THE ROYAL Regiment of Fusiliers are to be given the Freedom of Warwickshire.
And to mark the honour, agreed by Warwickshire County Council, the historic regiment will take part in a Freedom March in Warwick on Friday June 6.
County council leader Izzi Seccombe said: “Granting the Freedom of Entry is the county council’s message of loyal support to the regiment.
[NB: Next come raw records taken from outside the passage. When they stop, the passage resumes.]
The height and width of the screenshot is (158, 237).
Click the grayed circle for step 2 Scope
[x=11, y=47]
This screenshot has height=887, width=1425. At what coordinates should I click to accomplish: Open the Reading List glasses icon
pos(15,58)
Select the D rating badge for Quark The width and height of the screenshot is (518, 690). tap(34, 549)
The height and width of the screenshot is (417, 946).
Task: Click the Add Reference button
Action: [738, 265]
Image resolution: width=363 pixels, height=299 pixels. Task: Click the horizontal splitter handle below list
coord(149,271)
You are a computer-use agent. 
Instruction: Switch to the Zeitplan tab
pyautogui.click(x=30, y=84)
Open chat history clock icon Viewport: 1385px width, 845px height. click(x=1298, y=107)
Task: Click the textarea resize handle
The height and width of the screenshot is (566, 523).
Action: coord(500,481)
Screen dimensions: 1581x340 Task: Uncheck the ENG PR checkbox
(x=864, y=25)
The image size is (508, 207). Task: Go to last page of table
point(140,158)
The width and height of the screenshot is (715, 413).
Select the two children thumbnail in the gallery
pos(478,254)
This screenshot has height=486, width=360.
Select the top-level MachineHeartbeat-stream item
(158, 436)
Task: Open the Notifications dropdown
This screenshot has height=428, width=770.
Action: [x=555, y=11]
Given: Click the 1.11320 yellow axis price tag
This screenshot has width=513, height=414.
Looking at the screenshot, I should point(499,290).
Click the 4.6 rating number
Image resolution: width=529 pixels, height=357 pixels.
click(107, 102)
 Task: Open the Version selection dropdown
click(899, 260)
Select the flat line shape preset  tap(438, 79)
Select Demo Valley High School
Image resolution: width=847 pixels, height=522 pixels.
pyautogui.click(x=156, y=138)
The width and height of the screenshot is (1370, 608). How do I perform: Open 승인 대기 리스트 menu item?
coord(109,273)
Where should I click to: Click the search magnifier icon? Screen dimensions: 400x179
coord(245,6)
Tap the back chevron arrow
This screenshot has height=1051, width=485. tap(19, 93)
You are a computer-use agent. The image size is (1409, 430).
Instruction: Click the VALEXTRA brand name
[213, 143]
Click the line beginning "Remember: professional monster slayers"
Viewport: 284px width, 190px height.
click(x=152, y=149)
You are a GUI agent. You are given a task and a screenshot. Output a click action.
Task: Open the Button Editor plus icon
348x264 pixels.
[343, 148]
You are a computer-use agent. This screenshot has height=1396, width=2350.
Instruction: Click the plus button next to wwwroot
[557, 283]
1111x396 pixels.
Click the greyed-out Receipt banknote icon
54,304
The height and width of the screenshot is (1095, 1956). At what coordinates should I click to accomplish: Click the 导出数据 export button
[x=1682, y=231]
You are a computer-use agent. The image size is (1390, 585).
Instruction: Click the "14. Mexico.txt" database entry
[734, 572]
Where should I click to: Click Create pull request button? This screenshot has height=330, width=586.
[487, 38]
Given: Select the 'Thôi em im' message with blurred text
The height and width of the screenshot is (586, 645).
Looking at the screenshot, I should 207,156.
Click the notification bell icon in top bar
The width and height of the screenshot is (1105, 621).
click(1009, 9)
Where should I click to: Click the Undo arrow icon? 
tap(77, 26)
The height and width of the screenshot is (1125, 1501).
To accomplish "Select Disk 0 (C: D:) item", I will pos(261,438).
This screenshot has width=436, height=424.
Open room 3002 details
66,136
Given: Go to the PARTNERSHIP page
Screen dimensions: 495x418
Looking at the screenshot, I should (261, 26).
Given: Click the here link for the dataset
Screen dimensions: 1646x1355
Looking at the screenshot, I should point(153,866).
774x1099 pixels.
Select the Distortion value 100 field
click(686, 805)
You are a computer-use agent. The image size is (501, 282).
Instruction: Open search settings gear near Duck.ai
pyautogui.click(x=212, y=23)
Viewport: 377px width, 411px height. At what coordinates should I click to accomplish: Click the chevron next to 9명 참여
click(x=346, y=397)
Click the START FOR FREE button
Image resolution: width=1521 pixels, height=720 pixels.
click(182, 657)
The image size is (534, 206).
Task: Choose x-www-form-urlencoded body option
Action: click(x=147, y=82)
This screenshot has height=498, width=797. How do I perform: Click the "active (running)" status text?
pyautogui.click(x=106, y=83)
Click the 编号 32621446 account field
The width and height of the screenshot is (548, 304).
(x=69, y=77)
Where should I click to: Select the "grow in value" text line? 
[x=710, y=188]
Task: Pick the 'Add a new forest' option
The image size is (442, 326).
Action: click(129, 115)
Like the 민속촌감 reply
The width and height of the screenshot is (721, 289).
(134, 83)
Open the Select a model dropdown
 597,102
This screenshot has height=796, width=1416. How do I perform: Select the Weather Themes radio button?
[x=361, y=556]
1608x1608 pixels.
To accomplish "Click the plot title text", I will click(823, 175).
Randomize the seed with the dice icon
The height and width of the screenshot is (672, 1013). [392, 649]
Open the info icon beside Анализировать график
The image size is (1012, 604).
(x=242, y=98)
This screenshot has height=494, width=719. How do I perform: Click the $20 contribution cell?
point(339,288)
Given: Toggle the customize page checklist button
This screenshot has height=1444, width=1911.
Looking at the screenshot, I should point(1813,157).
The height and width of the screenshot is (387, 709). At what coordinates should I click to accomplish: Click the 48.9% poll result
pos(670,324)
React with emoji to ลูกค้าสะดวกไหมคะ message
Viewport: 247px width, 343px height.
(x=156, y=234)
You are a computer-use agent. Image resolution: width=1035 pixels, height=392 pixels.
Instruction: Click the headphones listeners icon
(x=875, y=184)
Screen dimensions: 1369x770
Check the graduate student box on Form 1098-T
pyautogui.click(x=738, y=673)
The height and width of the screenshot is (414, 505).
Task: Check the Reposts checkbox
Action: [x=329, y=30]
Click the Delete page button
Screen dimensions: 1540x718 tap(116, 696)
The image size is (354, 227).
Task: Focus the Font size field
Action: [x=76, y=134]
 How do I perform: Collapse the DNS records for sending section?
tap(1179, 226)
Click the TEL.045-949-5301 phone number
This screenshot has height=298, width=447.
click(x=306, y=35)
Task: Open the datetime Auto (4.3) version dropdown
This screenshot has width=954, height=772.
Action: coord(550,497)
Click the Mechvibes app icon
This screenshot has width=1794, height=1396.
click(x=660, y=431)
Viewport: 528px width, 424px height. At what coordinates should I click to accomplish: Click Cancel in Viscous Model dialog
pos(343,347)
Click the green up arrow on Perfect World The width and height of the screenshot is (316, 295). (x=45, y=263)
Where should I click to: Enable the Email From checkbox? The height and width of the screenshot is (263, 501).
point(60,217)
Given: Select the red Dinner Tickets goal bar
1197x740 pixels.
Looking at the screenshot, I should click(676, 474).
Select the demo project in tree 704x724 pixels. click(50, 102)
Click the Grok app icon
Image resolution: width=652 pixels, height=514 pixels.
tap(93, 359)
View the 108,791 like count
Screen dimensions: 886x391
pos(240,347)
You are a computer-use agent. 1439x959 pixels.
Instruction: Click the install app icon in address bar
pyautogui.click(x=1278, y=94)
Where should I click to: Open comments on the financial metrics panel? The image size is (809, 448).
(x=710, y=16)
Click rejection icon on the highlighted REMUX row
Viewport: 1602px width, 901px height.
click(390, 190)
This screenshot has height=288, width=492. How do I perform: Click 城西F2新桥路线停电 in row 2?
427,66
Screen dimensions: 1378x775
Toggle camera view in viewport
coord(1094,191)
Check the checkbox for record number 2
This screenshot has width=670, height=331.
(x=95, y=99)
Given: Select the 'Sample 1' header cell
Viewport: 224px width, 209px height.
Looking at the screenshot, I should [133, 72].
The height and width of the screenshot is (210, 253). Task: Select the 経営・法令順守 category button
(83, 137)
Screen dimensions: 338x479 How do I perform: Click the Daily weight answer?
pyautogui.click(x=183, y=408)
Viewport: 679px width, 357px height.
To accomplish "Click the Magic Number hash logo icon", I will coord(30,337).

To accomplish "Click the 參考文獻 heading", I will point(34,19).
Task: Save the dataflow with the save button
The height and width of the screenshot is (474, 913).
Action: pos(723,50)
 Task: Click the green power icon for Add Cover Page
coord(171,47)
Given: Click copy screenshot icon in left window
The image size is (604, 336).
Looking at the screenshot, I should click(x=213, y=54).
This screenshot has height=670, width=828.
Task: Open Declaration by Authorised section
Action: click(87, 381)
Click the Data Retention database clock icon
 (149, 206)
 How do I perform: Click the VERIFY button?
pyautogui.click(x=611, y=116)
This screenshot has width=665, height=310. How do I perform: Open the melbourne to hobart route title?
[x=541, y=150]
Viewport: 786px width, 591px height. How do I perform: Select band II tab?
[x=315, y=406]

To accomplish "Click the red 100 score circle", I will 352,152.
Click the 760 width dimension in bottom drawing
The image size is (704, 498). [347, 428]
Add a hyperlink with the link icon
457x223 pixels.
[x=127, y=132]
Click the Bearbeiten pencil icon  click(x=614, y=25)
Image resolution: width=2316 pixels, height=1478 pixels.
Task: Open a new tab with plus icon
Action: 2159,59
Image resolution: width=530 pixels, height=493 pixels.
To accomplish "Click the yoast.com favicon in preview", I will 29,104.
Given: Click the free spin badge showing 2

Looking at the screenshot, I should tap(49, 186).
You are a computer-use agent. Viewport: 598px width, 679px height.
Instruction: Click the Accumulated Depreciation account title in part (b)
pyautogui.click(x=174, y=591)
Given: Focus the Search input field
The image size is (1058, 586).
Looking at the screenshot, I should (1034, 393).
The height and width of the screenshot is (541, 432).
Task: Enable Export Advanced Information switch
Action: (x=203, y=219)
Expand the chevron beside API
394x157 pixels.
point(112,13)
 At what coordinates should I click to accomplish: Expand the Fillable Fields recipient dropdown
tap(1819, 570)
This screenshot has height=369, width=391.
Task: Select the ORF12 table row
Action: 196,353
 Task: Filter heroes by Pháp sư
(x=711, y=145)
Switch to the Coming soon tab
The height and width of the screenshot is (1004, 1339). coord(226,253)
We are very proud of the work they do in challenging circumstances.”
Coun Jerry Roodhouse, leader of the Liberal Democrat Group, added: “We are extremely grateful to the fusiliers and this is our way of saying thank you.”
Coun Richard Chattaway, deputy leader of the Labour Group, said: “Not only as a former member of the Armed Forces but also as a county councillor, I am delighted that the regiment has had this honour bestowed upon them.”
Warwickshire will be the second county area to grant the freedom of a county to the Regiment of Fusiliers, following Northumberland in 2010, although the Warwickshire Regiment of Fusiliers was granted the Freedom of Warwick District last year, which saw them parade down Leamington Parade which was lined with thousands of cheering well-wishers.
The county council last welcomed the Fusiliers in November 2009 as the Second Battalion returned from a tour of Afghanistan.
The regiment has a long and proud association with Warwickshire, becoming linked to the county in 1792 – although its origins stretch back to 1674 when Prince William of Orange asked for British troops to serve in Holland against the threat of the French.
It became known as the Royal Warwickshire Regiment in 1881, having been given the ‘royal’ title 60 years earlier.
Restructuring of the British Army over the years saw the Regiment became the Royal Warwickshire Fusiliers in 1963, and then five years later it amalgamated with the three other English fusilier regiments to become the Royal Regiment of Fusiliers.
Over the centuries the regiment has served around the world, from India to South Africa, in just about every conflict Britain has been involved in, including two world wars, and more recently in Iraq and Afghanistan.
Many brave soldiers have served in the Warwickshire ranks, with the regiment’s most famous son being Field Marshal Montgomery.